(Beginning of Materials provided)

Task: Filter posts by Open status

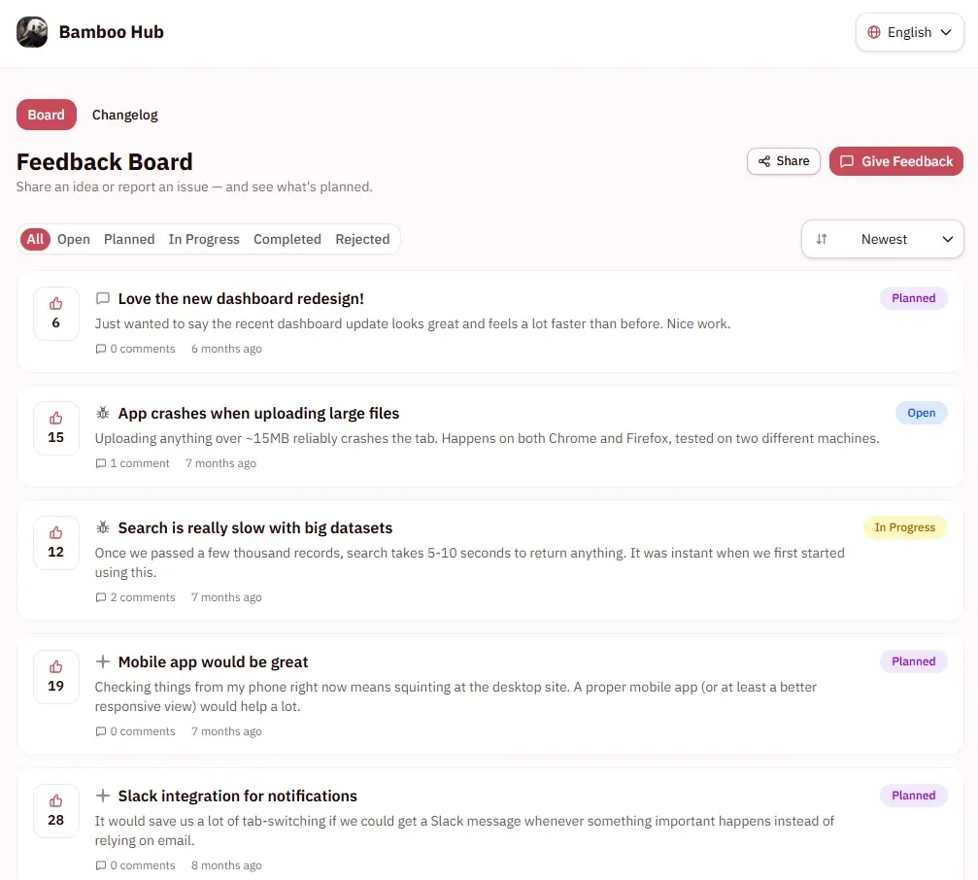Action: tap(74, 239)
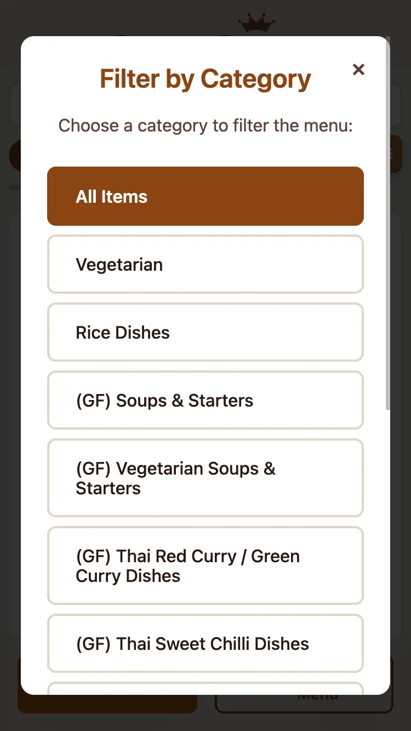The image size is (411, 731).
Task: Click the crown logo above the dialog
Action: click(256, 24)
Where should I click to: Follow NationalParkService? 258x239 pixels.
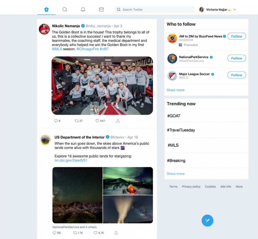pos(237,58)
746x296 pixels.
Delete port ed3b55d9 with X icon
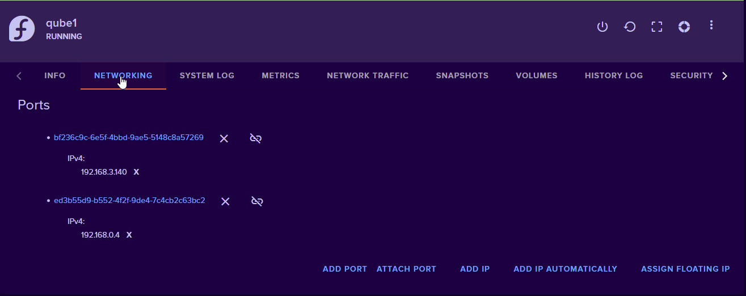tap(225, 201)
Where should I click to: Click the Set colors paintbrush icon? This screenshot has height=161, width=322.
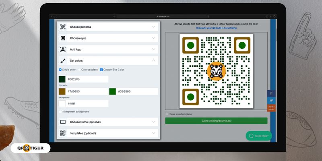tap(63, 61)
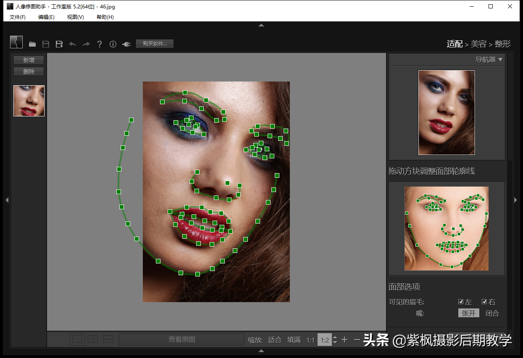Click the open folder icon in toolbar

(32, 44)
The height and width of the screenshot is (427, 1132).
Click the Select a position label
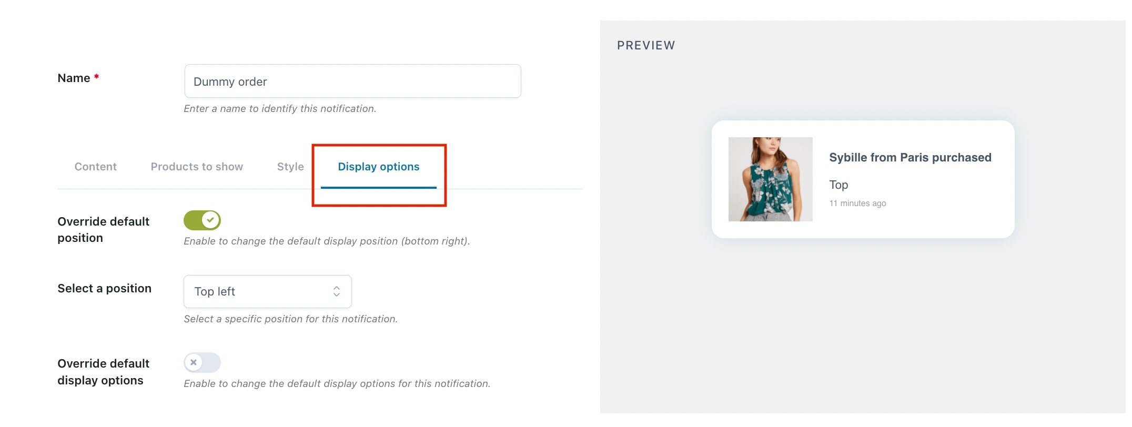pos(104,288)
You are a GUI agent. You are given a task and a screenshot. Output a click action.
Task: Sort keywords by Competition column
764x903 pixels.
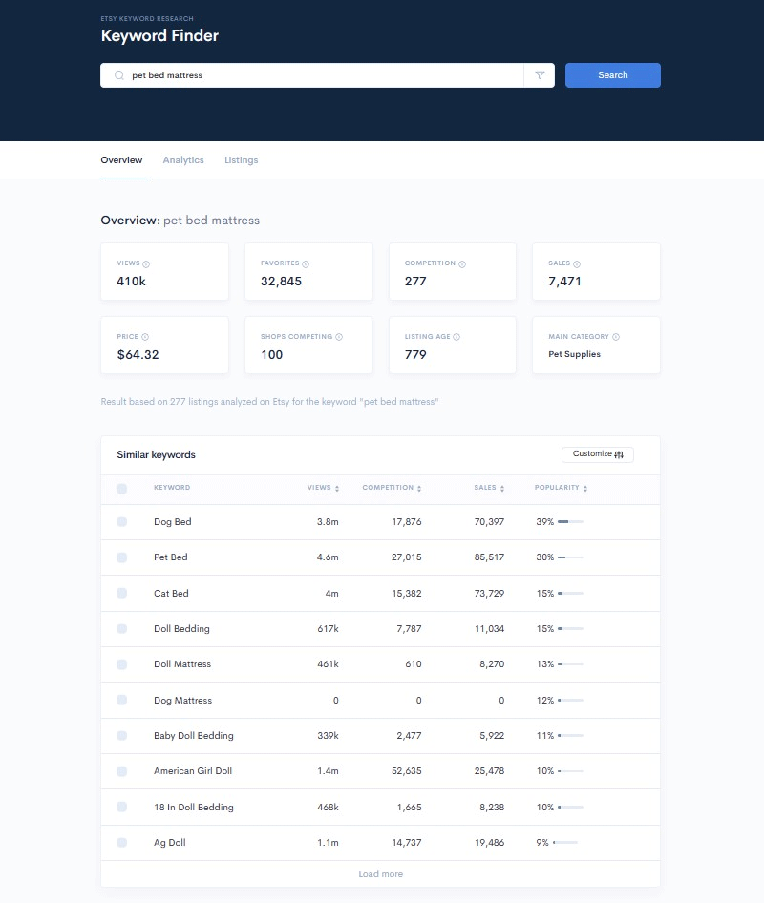coord(392,488)
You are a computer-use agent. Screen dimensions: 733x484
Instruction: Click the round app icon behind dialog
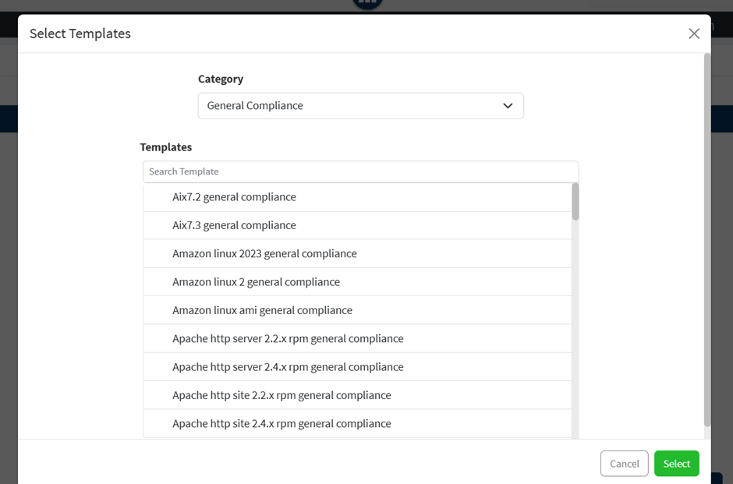tap(367, 4)
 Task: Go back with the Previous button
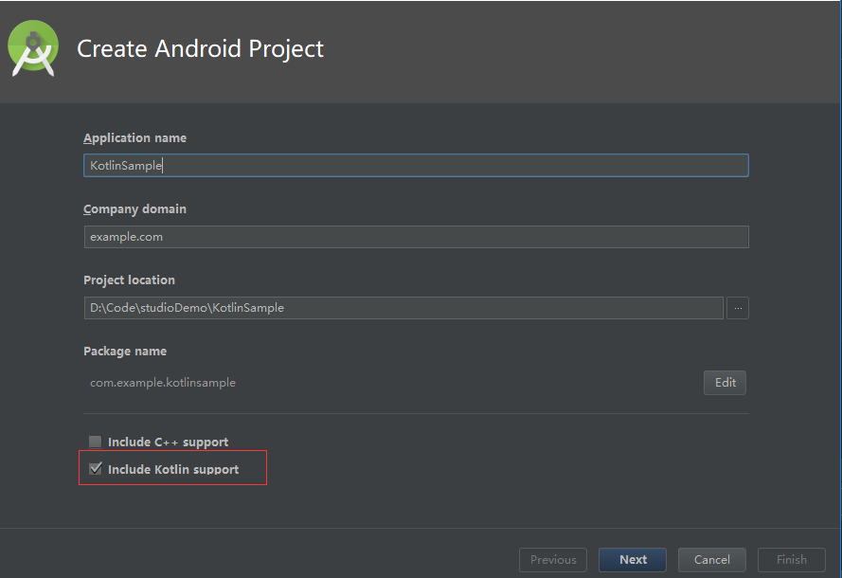(x=553, y=560)
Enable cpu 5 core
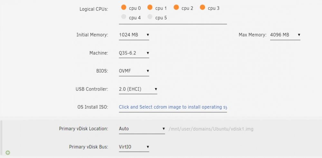This screenshot has height=158, width=322. coord(150,17)
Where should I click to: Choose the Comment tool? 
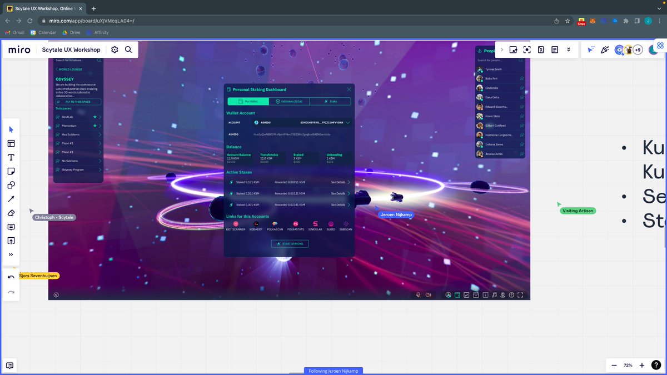pos(11,227)
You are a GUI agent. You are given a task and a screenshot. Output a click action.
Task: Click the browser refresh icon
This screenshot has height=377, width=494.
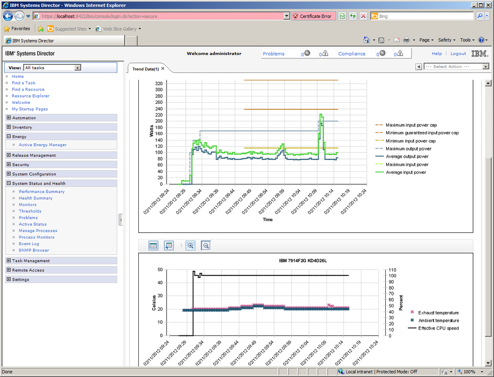pos(353,16)
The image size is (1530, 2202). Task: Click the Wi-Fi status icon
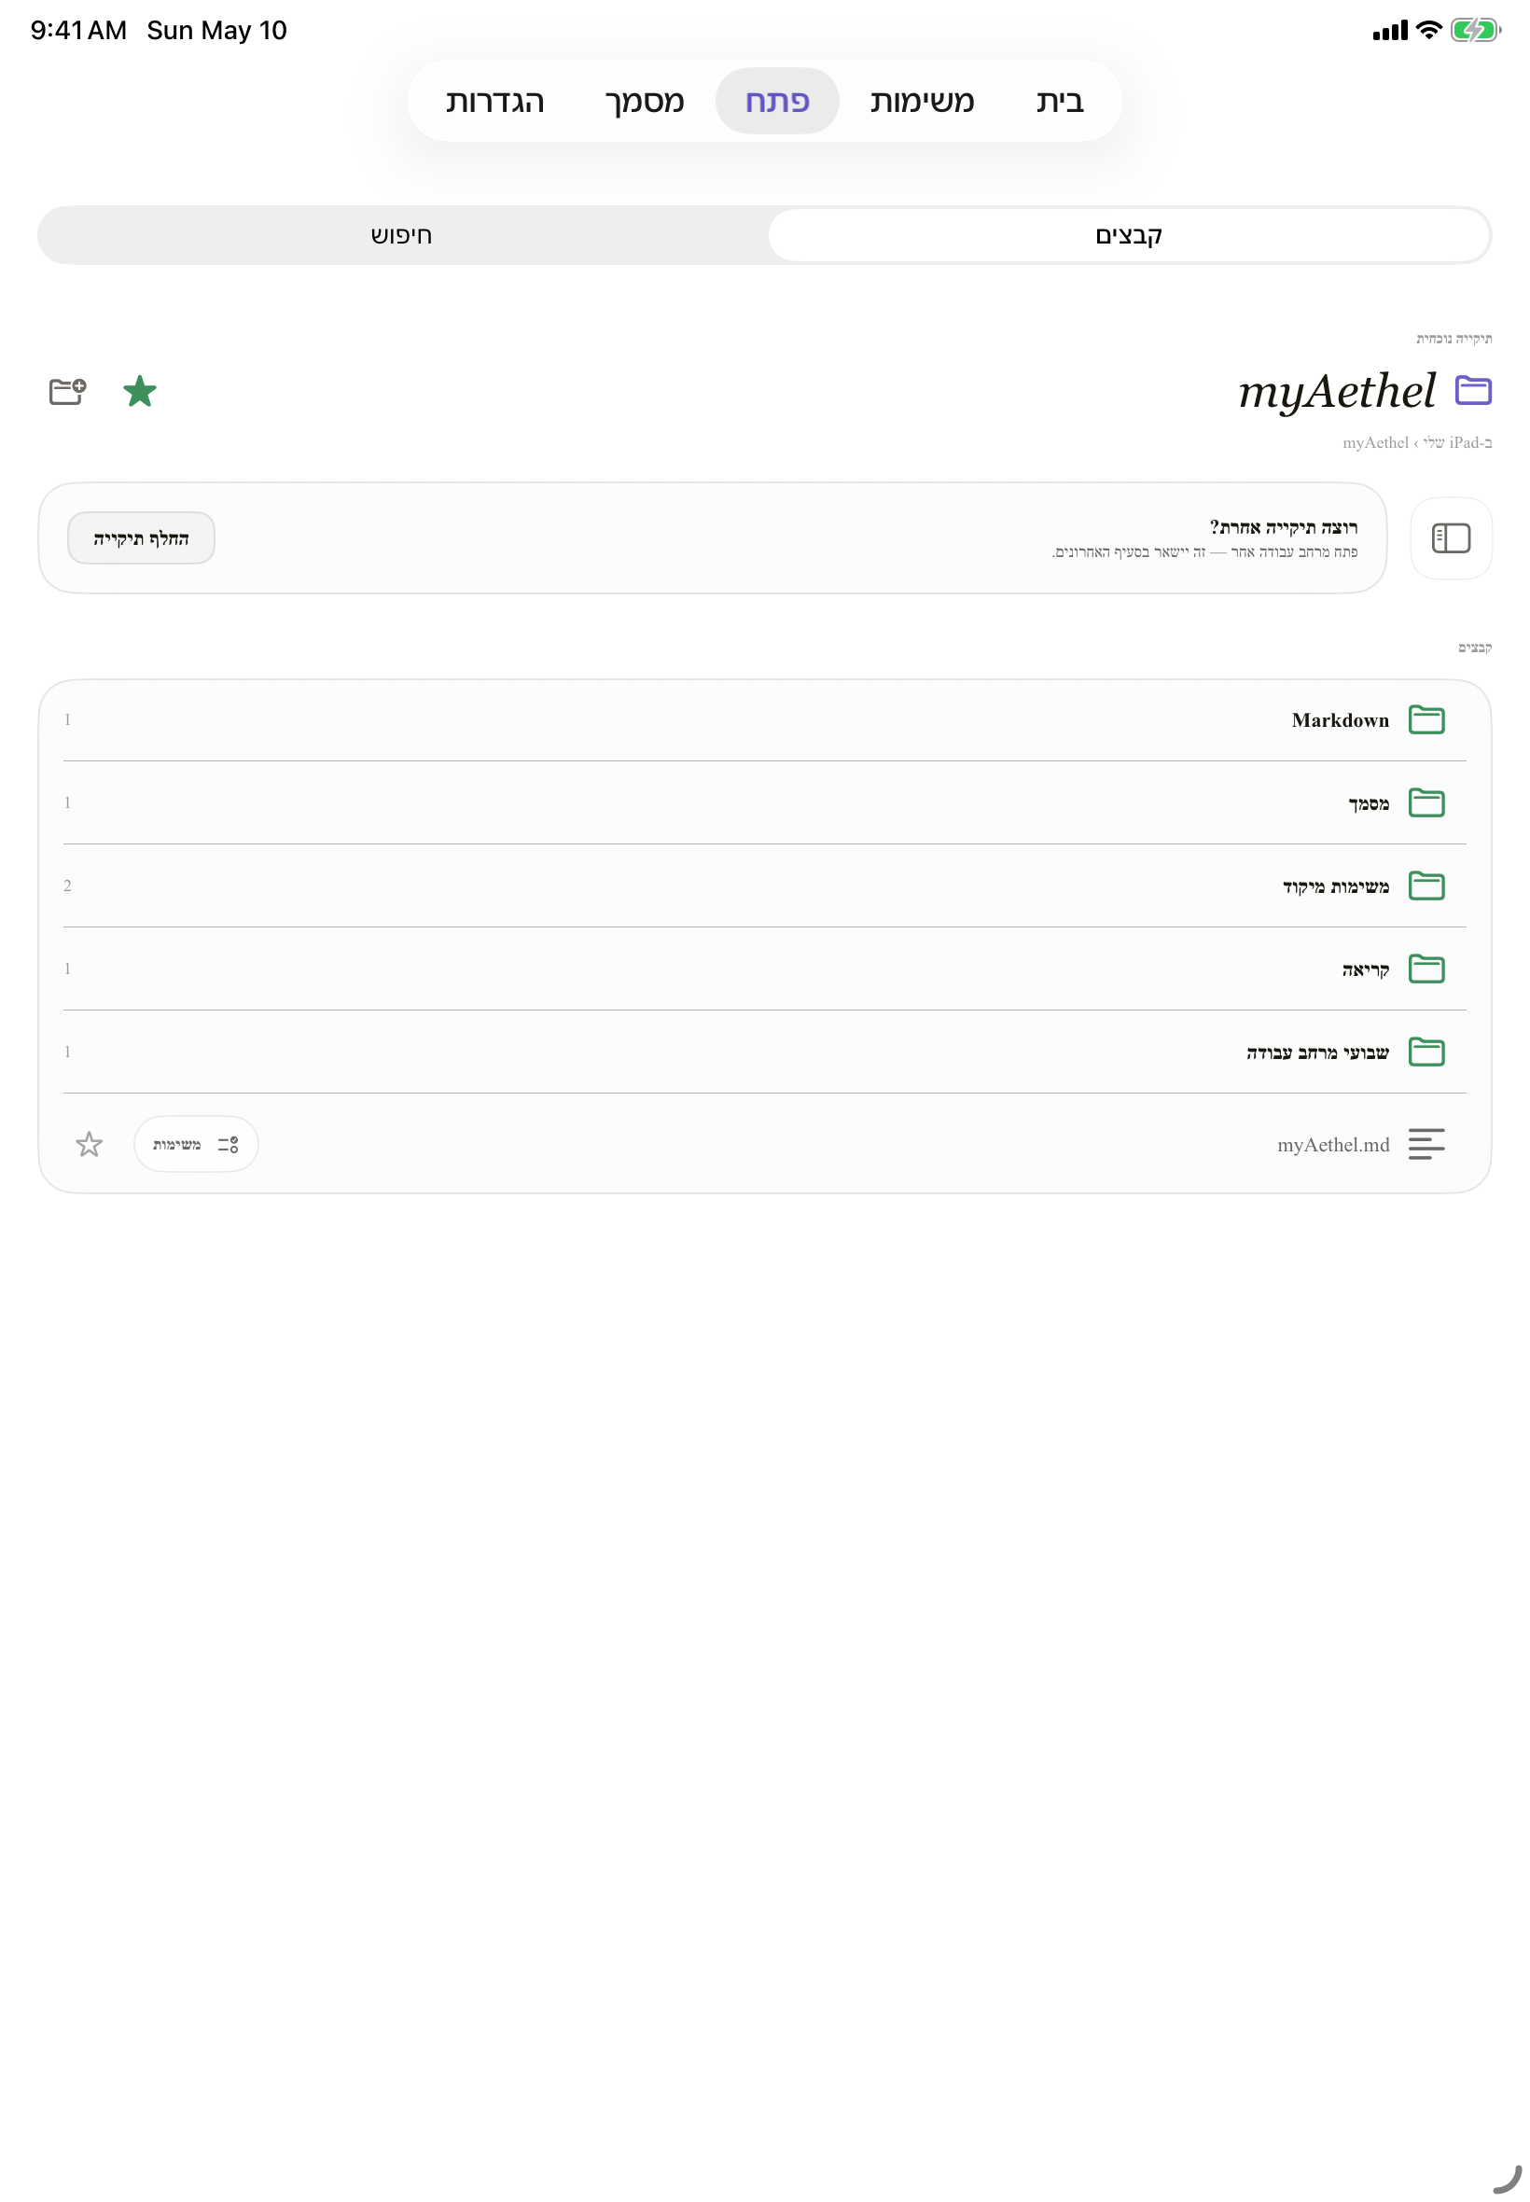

(End of Materials provided)

- **Exercise brief**:
Every line from the one with "You are a computer-use" to the end of the records above should be restated word for word, and no picture belongs in the copy.

- **Reply to the task**:
You are a computer-use agent. Screen dimensions: 733x484
Instruction: Click the round app icon behind dialog
tap(367, 4)
 Task: Go back with the Previous button
(x=553, y=560)
Enable cpu 5 core
This screenshot has height=158, width=322. coord(150,17)
Where should I click to: Choose the Comment tool? 
pos(11,227)
You are a GUI agent. You are given a task and a screenshot. Output a click action.
Task: Click the browser refresh icon
This screenshot has height=377, width=494.
pos(353,16)
The image size is (1530, 2202). Task: Click the Wi-Fi status icon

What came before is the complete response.